The African Bush Viper.
Or Hairy Bush Viper, depending on who you’re talking to.
It has several different names, and is quite the incredible looking snake. In fact, it’s one of my all time favorite snakes.
Mostly because it’s so unique looking. It’s actually one of the most unique snakes in the world, given it’s ‘hairy’ look.
The African Bush viper (Atheris hispida) is a venomous reptile species located in East and Central Africa.
It is a small to medium-sized viper with a rough-looking appearance caused by its keeled dorsal scales. It goes by several other names including the spiny bush viper, the rough scaled viper, and hairy bush viper.
The African Bush viper is both arboreal and terrestrial, meaning it thrives both on the ground and trees. When on the ground, the African Bush viper seeks thick vegetation to remain hidden.
During the early morning, it may be seen hanging off the tree limbs basking in the sun. For the most part, the African bush viper is a solitary animal.
But, don’t be fooled by it’s cuteness and smallness. African Bush Vipers are incredibly venomous, and could pack a life-ending blow if bitten.
Nevertheless, this post covers the species in depth.
From location, diet, to 8 stunning photos of the Hairy bush viper, we’ve covered it all.
Table of Contents
What is the Habitat of the Spiny Bush Viper?
The African Bush viper habitat is in Central and East Africa; namely the southern part of Uganda, northern and eastern Congo, Western Kenya, Rwanda, Burundi, and Northern Tanzania.
The snake thrives in the dense humid and wet forested areas in these countries.
Depending on the season the snake may be found at varying altitudes.
During the dry season, the Spiny Bush viper prefers the lowlands but during the rainy season (May to August), it prefers the high grounds.
Where to Look if You Want to Find One
The African Bush viper is a nocturnal reptile.
During the day time, it usually hides in ravines or the deep grass. However, early in the morning, it basks along the tree branches.
The snake is a versatile tree climber and it often hangs from the tree branches and vines, waiting for prey to pass by.
Besides being an agile climber, the African bush viper is also able to maneuver itself with stealth on the ground.
Color, Size, and Attributes
The Hairy bush viper is a well-built snake with a firm muscular body and an outer surface with strongly keeled scales. Also, it’s one of the most unique looking snakes on planet earth.
The head is covered with small keeled scales. This is a distinct feature of this viper. Their color varies from green to yellowish, which enables the snake to hide in the surrounding vegetation.
Very few snakes have keeled scales like this species. That, coupled with the riveting colors of this snake make it a true specimen.
So, how big do Spiny Bush Vipers get?
The reptile will grow to a length of about 24-36 inches with the females slightly longer by a few inches compared to the males. This is typical with most species — the females being larger, that is.

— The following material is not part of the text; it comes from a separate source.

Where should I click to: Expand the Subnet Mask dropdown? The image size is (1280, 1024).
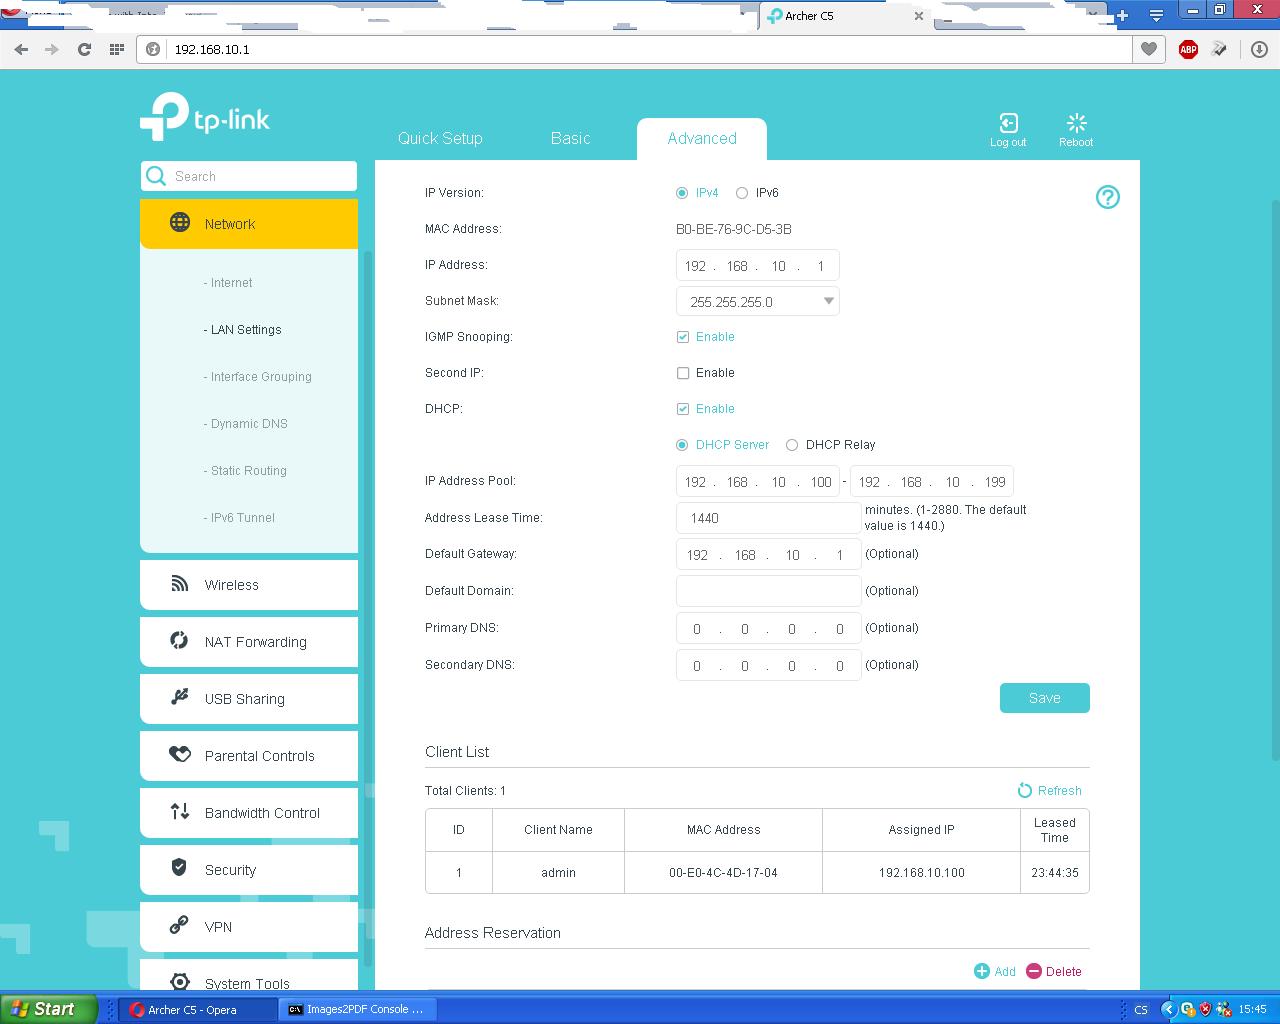(x=828, y=301)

The head is triangular and its eyes are large and oval, which makes it easier for the snake to see in the thick dense forest. The spade-shaped head is commonly found in venomous snakes, particularly vipers.
It’s a dead giveaway when identifying a venomous snake, though some nonvenomous snakes have triangular shaped heads too.
The face reveals a prominent short snout in most males. Unlike other vipers, the eyes are oval, large, and surrounded by at least a dozen circumorbital scales.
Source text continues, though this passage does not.